Closed yanokwa closed 2 years ago
For detecting zip only, there's a built-in library method zipfile.is_zipfile
(source here).
@lindsay-stevens Thanks for the tip!
I just tried for a bit and I'm having trouble getting it to work cleanly. Seems I'd either have to write the incoming file to disk, then rename based on is_zip_file.
My current approach works and doesn't feel horrible, so I'd rather not spend more time getting is_zip_file working. I'll give it one more go after I have some caffeine.
is_zipfile
is too clever in how it detects zip files and so it won't work for us.
zipfile.is_zipfile('example.xls') # False
zipfile.is_zipfile('example.xlsx') # False
zipfile.is_zipfile('example.xlsx.zip') # True
zipfile.is_zipfile('example.xlsx.zip.foo') # True
Fixes #29
There seems to be two popular ways to detect filetypes from content in Python: python-magic and filetype. The former depends on the libmagic C library and the latter is pure Python.

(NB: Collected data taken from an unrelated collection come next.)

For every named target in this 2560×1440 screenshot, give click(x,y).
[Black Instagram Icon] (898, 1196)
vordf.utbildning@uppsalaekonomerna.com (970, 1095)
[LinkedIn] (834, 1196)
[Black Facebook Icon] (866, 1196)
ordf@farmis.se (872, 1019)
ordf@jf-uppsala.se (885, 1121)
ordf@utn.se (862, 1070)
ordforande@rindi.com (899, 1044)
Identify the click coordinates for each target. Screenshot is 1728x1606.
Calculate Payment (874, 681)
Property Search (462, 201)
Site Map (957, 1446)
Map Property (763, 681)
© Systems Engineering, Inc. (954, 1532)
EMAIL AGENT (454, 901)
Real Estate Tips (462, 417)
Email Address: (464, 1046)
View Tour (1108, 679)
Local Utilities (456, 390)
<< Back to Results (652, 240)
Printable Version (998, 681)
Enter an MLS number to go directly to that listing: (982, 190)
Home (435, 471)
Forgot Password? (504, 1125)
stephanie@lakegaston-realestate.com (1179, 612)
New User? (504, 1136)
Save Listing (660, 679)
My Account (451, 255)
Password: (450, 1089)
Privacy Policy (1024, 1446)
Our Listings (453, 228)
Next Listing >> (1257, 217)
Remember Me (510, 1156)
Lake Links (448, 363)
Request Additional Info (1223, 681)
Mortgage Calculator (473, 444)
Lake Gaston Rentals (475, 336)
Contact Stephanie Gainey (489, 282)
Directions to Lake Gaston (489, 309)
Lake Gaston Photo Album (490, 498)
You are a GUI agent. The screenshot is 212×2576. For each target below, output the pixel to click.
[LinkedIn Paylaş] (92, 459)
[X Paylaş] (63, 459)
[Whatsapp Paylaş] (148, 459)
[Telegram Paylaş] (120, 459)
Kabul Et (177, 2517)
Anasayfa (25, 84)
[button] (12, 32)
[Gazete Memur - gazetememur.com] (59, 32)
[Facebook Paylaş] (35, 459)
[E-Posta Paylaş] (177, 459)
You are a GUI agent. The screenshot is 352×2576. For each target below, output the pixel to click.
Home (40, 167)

I didn't want to add a dependency and it seemed (I only confirmed with filetype) that neither solution could detect XLS, but rather could only detect a ZIP. Given that it's straightforward to detect a ZIP, I pulled the code from filetype and made it into a small method.
I added pyxform-clean.xls to the test suite and made sure that worked. Also tried the various test forms.